You are viewing a plain text version of this content. The canonical link for it is here.
Posted to users@jena.apache.org by Olivier Rossel <ol...@gmail.com> on 2012/10/29 16:56:20 UTC

Surviving a UTF-8 parsing error.

Sometimes my CONSTRUCTs retrieve wrongly encoded UTF-8 content.
When Xerces/Jena parses such XML data,  it returns an XML parsing error.

Is it a common issue?
Could we imagine a workaround, so the parsing does not fail on UTF-8
encoding errors?

May be preparse and fix any UTF-8 inconsistencies before the XML parsing...

Re: Surviving a UTF-8 parsing error.

Posted by "Dan B." <da...@kempt.net>.
Andy Seaborne wrote:
> On 29/10/12 15:56, Olivier Rossel wrote:
>> Sometimes my CONSTRUCTs retrieve wrongly encoded UTF-8 content.
>> When Xerces/Jena parses such XML data,  it returns an XML parsing error.
>>
>> Is it a common issue?
>> Could we imagine a workaround, so the parsing does not fail on UTF-8
>> encoding errors?
>>
>> May be preparse and fix any UTF-8 inconsistencies before the XML parsing...
>>
>
> The conversion from bytes to chars is done inside Xerces and is not recoverable.
>
> Testing first is better - there is a command riotcmd.utf8 that checks a file.
>
> (The non-RDF/XML parsers use java conversion but the issue remains - it's not recoverable albeit because the standard decoders buffer and don't say where the encoding problem was).

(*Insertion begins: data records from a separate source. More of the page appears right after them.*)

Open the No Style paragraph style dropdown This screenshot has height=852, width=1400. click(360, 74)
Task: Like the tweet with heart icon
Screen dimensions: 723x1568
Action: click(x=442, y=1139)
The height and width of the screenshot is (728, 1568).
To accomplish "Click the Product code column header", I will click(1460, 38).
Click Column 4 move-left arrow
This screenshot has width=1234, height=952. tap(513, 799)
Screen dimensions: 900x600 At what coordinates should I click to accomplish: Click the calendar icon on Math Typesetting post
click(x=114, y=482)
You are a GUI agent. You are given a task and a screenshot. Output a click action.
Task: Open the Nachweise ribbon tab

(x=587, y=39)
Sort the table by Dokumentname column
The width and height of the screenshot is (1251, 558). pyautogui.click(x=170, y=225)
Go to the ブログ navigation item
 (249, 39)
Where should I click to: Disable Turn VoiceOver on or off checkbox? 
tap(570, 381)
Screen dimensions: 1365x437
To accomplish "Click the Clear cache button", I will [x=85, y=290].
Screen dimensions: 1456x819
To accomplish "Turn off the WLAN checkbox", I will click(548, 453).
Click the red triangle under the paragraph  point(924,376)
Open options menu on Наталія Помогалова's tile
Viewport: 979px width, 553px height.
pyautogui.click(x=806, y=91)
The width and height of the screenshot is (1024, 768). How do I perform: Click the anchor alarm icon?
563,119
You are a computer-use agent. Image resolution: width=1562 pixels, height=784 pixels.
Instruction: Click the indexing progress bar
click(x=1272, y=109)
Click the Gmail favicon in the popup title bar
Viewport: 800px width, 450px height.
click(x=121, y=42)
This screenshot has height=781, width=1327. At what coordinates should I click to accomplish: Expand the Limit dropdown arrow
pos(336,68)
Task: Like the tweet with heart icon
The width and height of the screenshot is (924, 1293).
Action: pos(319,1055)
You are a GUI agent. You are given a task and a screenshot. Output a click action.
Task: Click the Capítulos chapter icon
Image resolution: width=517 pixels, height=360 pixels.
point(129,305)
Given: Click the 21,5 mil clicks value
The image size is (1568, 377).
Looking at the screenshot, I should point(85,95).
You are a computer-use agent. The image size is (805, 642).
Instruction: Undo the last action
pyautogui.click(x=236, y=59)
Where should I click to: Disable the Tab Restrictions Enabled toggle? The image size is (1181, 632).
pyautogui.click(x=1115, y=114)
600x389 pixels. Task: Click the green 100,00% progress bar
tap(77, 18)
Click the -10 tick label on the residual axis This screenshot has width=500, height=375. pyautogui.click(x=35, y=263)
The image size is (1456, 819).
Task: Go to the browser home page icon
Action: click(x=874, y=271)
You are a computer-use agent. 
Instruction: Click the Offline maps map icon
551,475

Also, note that rejecting invalid UTF-8 sequences is recommended
(required, actually, in some specifications) for security.

(You don't want some input validator and a later input processing
interpreting invalid UTF-8 byte sequences differently, so the usual
rule is that an invalid UTF-8 byte sequence must result in error.)


Daniel







Re: Surviving a UTF-8 parsing error.

Posted by Andy Seaborne <an...@apache.org>.
On 29/10/12 15:56, Olivier Rossel wrote:
> Sometimes my CONSTRUCTs retrieve wrongly encoded UTF-8 content.
> When Xerces/Jena parses such XML data,  it returns an XML parsing error.
>
> Is it a common issue?
> Could we imagine a workaround, so the parsing does not fail on UTF-8
> encoding errors?
>
> May be preparse and fix any UTF-8 inconsistencies before the XML parsing...
>

The conversion from bytes to chars is done inside Xerces and is not 
recoverable.

Testing first is better - there is a command riotcmd.utf8 that checks a 
file.

(The non-RDF/XML parsers use java conversion but the issue remains - 
it's not recoverable albeit because the standard decoders buffer and 
don't say where the encoding problem was).

	Andy